AgentCrush is the evidence-ranked index of the agent economy. We don't pick winners — we publish multi-signal evidence with transparent weights. Different agent categories leave different evidence trails, so we run four category-specific methodologies, each with its own signal sources, weights, and evidence-ready rule.

Principles

Multi-signal corroboration. No agent is evidence-ranked on a single signal. Every category requires at least 3 of N signals available, AND at least one of those signals must be a capability signal — not just popularity. Downloads and stars are vanity metrics on their own.

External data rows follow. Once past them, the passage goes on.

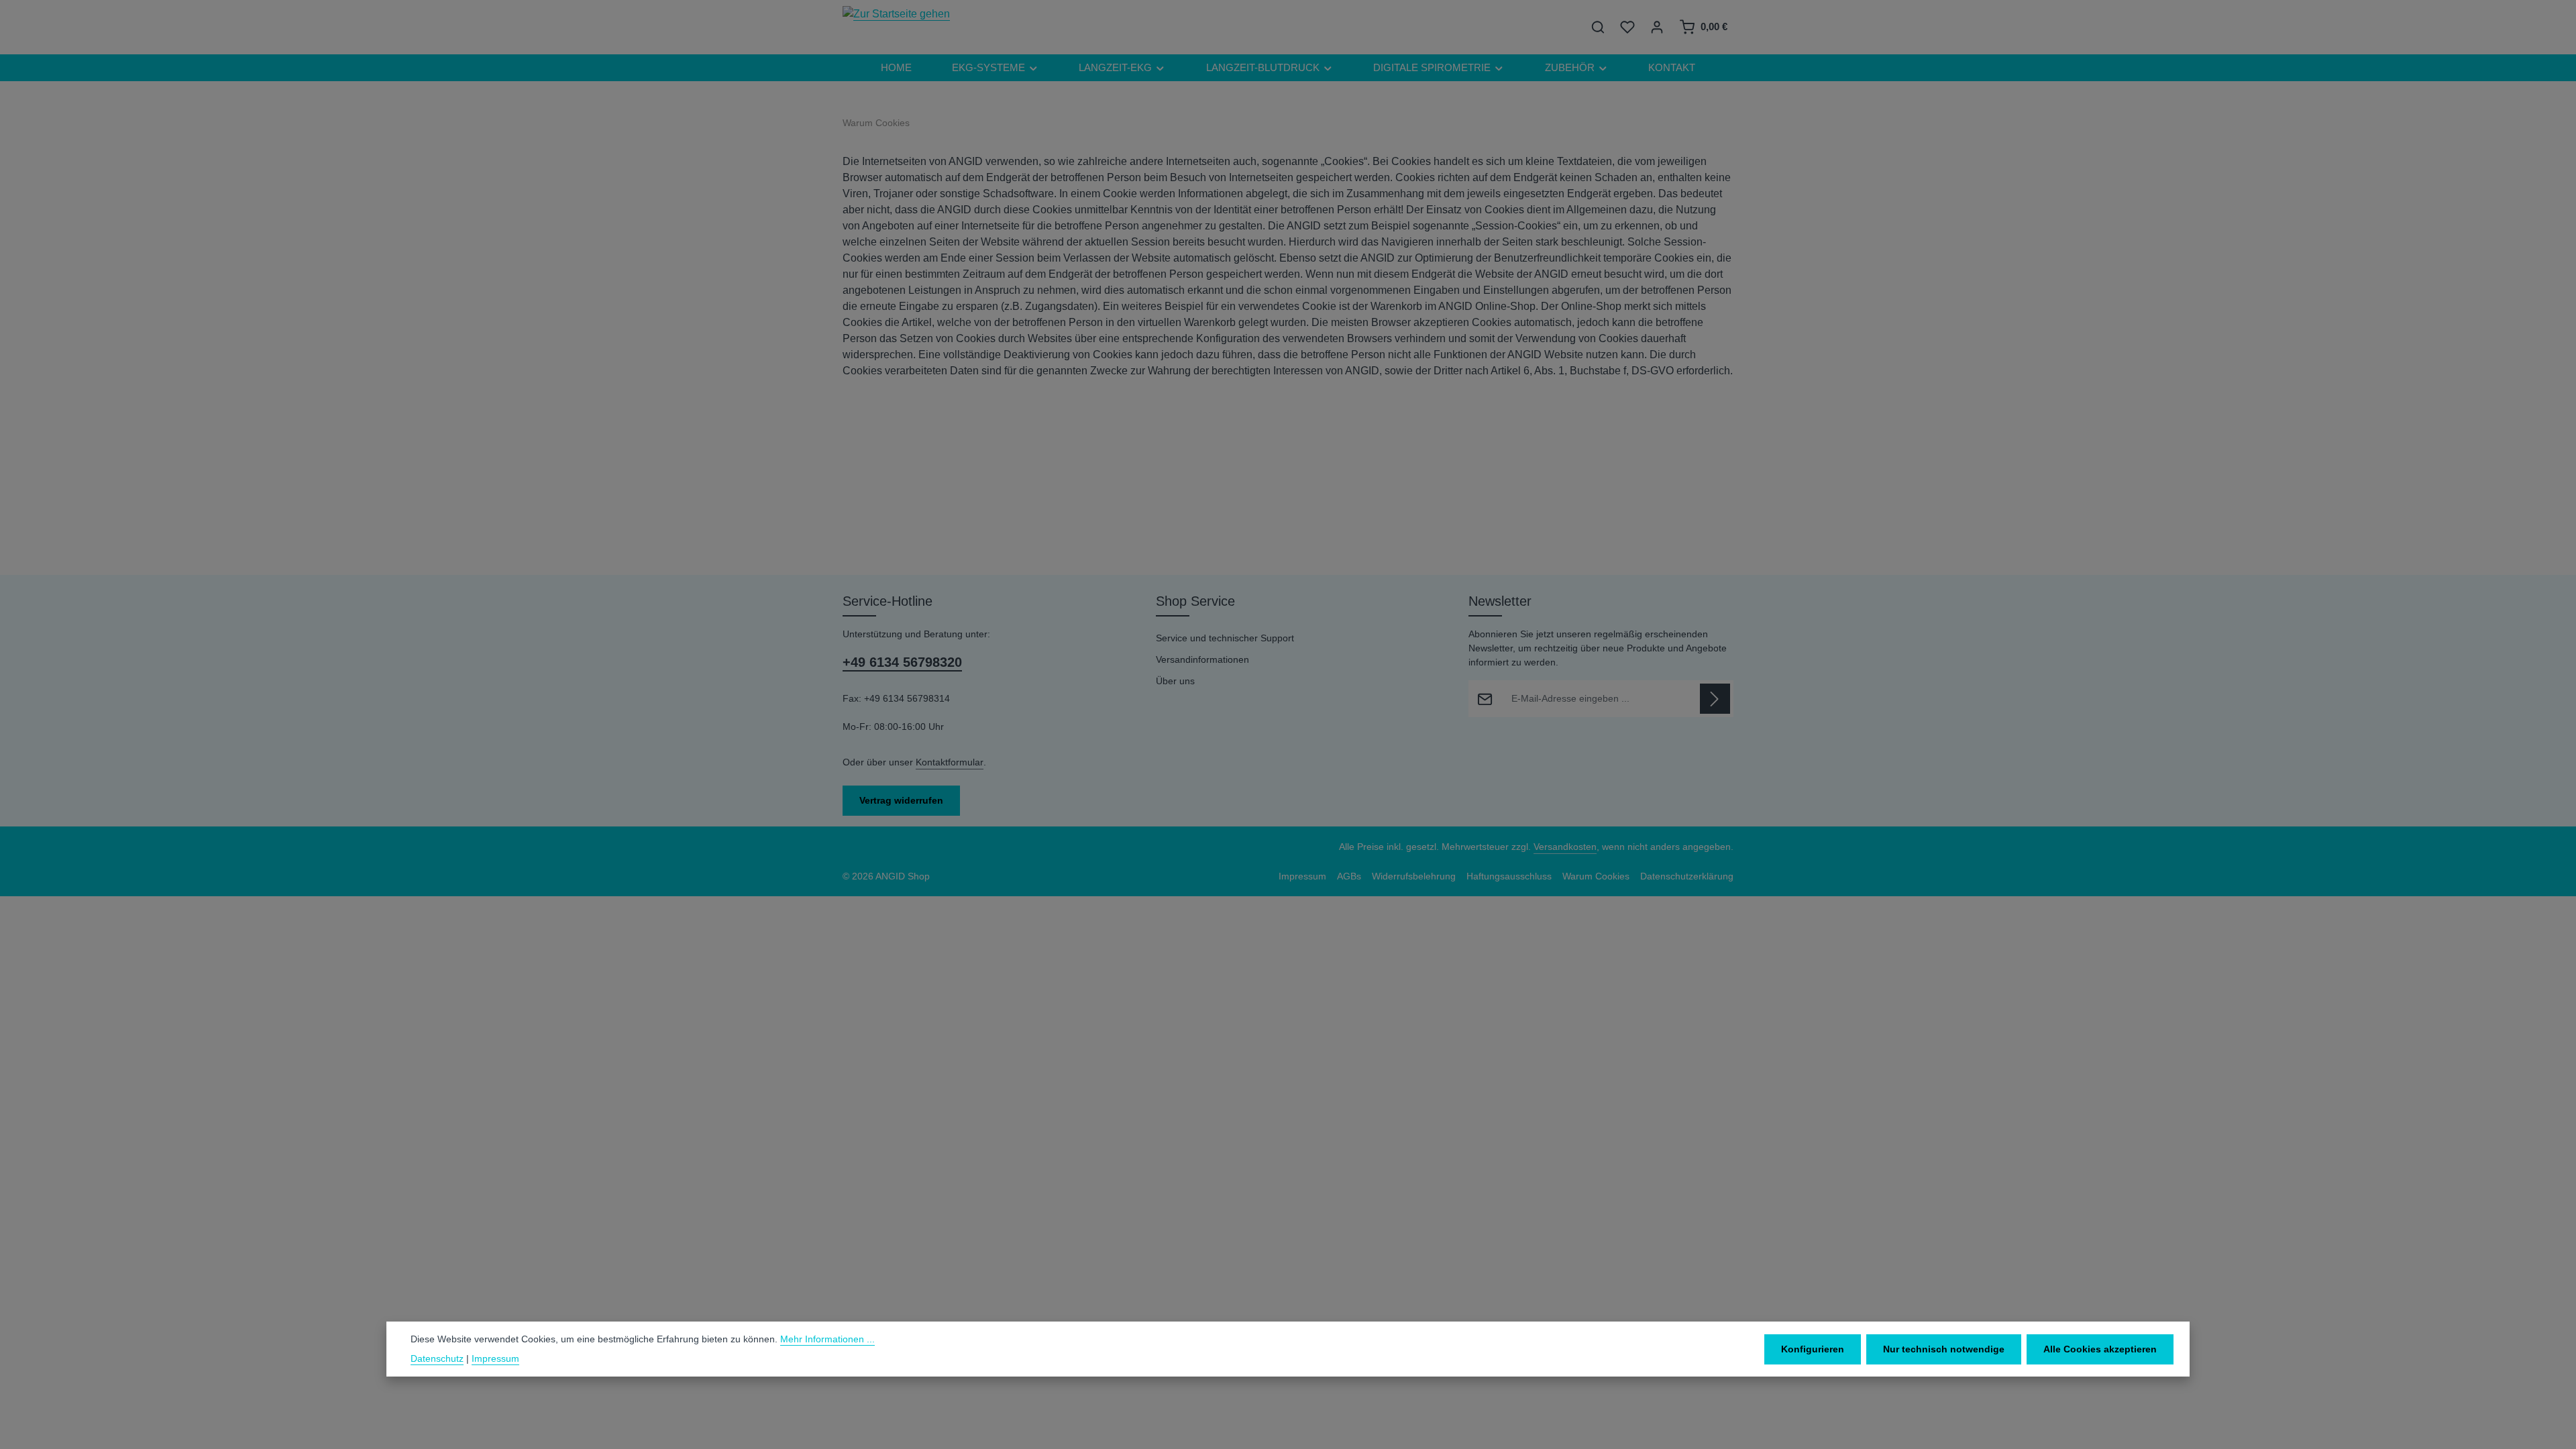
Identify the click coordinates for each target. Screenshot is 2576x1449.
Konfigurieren (1812, 1349)
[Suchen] (1598, 26)
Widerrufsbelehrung (1414, 876)
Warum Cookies (1595, 876)
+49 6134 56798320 (902, 662)
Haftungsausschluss (1509, 876)
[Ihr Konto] (1657, 26)
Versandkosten (1565, 846)
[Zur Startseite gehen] (896, 26)
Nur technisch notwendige (1943, 1349)
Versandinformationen (1202, 659)
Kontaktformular (949, 762)
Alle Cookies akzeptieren (2100, 1349)
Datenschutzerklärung (1686, 876)
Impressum (1302, 876)
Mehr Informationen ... (827, 1339)
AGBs (1349, 876)
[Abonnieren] (1715, 699)
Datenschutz (437, 1358)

Per-category methodology. A model family leaves HuggingFace downloads and LMArena scores; a tokenized agent leaves on-chain liquidity and holder distribution; a service agent leaves GitHub forks and Agentverse interactions. Running one universal scoring function across all of them would average away the truth.

Methodology travels with data. Every category page publishes its full signal set, weights, formulas, evidence-ready rule, and known limitations. The same methodology is exposed via our MCP server so LLMs querying AgentCrush can correctly explain HOW a ranking was computed — not just what it is.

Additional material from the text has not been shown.